La corrida de La Brède (Gironde) a été suspendue le 19 mai 206 par le tribunal administratif de Bordeaux. Il a estimé que la commune ne pouvait pas faire valoir « une tradition locale ininterrompue », comme le requiert le code pénal français. La tradition a bon dos !
AFP : L’article 521-1 du code pénal, qui punit de trois ans de prison et de 45 000 euros d’amende les « sévices graves » ou « actes de cruauté » infligés à des animaux en captivité, requiert en effet que les spectacles taurins suivent une « tradition locale ininterrompue ». Or la corrida de La Brède, organisée depuis vingt-cinq ans mais suspendue en 2020 et en 2021 en raison de la pandémie de Covid-19 n’a pas eu lieu non plus en 2025. La juge des référés du tribunal administratif a écarté la présence même d’une telle tradition en pointant « la faible affluence du public ». La magistrate a suspendu la décision communale en attendant un jugement sur le fond du dossier.
Le point de vue des écologistes sans traditions
– Toutes les traditions ne sont pas bonnes ni à respecter, loin de là.
Le travail des enfants, l’excision, l’esclavage, le mariage d’enfants….. sont des « traditions » très anciennes ininterrompues, encore extrêmement répandues dans le monde !
– La corrida a été importée en France en 1853 par Napoléon 3 sous l’influence de son épouse d’origine espagnole Eugénie. Comme souvent, la soi-disant tradition a bon dos…
Les traditions naissent et meurent, comme toutes choses. C’est ainsi que la royauté de « droit divin », une tradition née avec deux ou trois vieilles familles de petits potentats c’est éteinte après quelques siècles ou elle s’est maintenue par la force, l’obscurantisme, l’argent et la superstition.

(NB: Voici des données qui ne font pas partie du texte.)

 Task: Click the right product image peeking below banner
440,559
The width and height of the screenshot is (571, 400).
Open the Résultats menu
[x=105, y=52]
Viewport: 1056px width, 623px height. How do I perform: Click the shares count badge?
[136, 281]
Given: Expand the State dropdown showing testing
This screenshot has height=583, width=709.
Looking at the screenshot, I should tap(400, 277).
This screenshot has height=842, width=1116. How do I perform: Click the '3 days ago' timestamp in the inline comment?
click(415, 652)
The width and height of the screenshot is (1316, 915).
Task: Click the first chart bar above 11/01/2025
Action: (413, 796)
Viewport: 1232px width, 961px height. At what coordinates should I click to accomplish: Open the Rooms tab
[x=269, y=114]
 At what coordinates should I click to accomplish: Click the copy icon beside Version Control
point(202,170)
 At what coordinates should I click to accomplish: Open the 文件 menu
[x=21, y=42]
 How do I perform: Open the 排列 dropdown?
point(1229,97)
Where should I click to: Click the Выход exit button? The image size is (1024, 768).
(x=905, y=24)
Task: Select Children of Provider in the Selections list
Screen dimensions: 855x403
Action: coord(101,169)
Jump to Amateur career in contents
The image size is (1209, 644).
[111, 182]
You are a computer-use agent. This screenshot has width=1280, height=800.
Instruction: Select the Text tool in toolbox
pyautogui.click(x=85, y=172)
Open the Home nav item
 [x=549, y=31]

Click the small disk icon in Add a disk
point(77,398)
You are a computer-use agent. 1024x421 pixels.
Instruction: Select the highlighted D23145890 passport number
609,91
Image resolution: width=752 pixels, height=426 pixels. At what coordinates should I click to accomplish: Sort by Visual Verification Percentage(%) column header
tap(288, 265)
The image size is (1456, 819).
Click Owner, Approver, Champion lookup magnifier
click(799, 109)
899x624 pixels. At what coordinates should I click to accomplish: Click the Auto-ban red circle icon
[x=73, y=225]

– Massacrer un animal en appelant ça de l’art, une « afficion », ou que sais-je, ne restera pas comme la plus regrettable des traditions…
La « loi de la tradition ininterrompue » de la corrida contourne la loi Grammont (1850) qui interdit le mauvais traitement public des animaux
– L’appel à la tradition peut servir à justifier des choix politiques contestés, notamment sur la préférence nationale ou la culture de référence.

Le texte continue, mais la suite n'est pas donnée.